_WHAT TO PRODUCE_: Reproduce the part of the data below that opens with the line containing "Expand the dropdown" and closes with the line containing "Screen dimensions: 810x571 pos(576,318)", keeping every character unchanged. Include both of those lines and nothing else.

[Text and element pointing records]
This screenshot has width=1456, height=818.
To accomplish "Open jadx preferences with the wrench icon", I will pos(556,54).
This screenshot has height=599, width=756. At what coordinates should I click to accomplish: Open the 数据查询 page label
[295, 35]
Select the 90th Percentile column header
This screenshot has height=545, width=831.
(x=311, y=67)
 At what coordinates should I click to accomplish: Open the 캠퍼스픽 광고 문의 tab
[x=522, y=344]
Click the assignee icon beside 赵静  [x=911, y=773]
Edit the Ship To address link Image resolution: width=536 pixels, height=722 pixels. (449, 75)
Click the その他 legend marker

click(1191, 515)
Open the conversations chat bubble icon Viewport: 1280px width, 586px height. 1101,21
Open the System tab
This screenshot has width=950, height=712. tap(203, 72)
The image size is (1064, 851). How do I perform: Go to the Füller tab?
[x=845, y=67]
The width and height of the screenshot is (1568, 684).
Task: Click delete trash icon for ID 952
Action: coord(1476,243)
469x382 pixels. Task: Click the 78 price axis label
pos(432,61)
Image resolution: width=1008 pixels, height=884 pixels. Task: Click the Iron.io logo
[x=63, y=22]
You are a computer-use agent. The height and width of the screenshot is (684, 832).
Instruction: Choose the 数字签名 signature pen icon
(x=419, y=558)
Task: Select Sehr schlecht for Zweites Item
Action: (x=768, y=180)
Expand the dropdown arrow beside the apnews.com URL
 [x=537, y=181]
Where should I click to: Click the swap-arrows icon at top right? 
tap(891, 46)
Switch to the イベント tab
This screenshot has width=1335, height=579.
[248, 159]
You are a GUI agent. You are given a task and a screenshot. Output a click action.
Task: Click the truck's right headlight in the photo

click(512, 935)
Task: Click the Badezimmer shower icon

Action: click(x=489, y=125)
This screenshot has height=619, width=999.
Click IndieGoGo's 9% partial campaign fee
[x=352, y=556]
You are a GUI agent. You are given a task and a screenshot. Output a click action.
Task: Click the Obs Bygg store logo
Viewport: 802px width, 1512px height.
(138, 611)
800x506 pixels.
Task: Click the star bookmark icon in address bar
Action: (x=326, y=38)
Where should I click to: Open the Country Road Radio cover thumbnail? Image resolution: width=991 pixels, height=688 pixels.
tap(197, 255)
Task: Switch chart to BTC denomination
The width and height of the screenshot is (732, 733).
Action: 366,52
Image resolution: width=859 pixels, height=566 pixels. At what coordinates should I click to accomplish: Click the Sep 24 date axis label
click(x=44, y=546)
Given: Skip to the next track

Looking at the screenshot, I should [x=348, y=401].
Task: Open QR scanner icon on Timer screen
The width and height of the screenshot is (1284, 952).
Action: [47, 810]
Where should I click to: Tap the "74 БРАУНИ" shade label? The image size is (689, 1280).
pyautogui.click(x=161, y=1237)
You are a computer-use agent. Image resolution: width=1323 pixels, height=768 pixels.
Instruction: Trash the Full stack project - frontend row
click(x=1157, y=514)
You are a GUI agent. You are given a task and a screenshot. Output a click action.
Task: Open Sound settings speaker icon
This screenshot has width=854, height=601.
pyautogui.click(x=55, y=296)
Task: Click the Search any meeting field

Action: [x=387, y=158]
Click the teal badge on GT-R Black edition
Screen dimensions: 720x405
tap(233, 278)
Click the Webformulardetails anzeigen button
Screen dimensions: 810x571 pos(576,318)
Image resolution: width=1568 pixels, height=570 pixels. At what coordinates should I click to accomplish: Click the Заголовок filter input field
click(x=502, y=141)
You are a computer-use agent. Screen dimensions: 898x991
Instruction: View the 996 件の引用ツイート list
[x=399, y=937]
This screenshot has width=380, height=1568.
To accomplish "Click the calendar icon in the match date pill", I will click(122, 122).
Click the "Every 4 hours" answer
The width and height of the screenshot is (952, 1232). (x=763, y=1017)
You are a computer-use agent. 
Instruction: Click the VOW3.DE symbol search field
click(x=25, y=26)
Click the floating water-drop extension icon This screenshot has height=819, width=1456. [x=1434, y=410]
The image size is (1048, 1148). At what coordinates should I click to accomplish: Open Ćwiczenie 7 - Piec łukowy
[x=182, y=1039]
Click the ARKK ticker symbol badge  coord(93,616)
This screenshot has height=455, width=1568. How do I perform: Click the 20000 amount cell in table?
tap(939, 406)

_TASK RESULT_:
Expand the dropdown arrow beside the apnews.com URL
 [x=537, y=181]
Where should I click to: Click the swap-arrows icon at top right? 
tap(891, 46)
Switch to the イベント tab
This screenshot has width=1335, height=579.
[248, 159]
You are a GUI agent. You are given a task and a screenshot. Output a click action.
Task: Click the truck's right headlight in the photo

click(512, 935)
Task: Click the Badezimmer shower icon

Action: click(x=489, y=125)
This screenshot has height=619, width=999.
Click IndieGoGo's 9% partial campaign fee
[x=352, y=556]
You are a GUI agent. You are given a task and a screenshot. Output a click action.
Task: Click the Obs Bygg store logo
Viewport: 802px width, 1512px height.
(138, 611)
800x506 pixels.
Task: Click the star bookmark icon in address bar
Action: (x=326, y=38)
Where should I click to: Open the Country Road Radio cover thumbnail? Image resolution: width=991 pixels, height=688 pixels.
tap(197, 255)
Task: Switch chart to BTC denomination
The width and height of the screenshot is (732, 733).
Action: 366,52
Image resolution: width=859 pixels, height=566 pixels. At what coordinates should I click to accomplish: Click the Sep 24 date axis label
click(x=44, y=546)
Given: Skip to the next track

Looking at the screenshot, I should [x=348, y=401].
Task: Open QR scanner icon on Timer screen
The width and height of the screenshot is (1284, 952).
Action: [47, 810]
Where should I click to: Tap the "74 БРАУНИ" shade label? The image size is (689, 1280).
pyautogui.click(x=161, y=1237)
You are a computer-use agent. Image resolution: width=1323 pixels, height=768 pixels.
Instruction: Trash the Full stack project - frontend row
click(x=1157, y=514)
You are a GUI agent. You are given a task and a screenshot. Output a click action.
Task: Open Sound settings speaker icon
This screenshot has width=854, height=601.
pyautogui.click(x=55, y=296)
Task: Click the Search any meeting field

Action: [x=387, y=158]
Click the teal badge on GT-R Black edition
Screen dimensions: 720x405
tap(233, 278)
Click the Webformulardetails anzeigen button
Screen dimensions: 810x571 pos(576,318)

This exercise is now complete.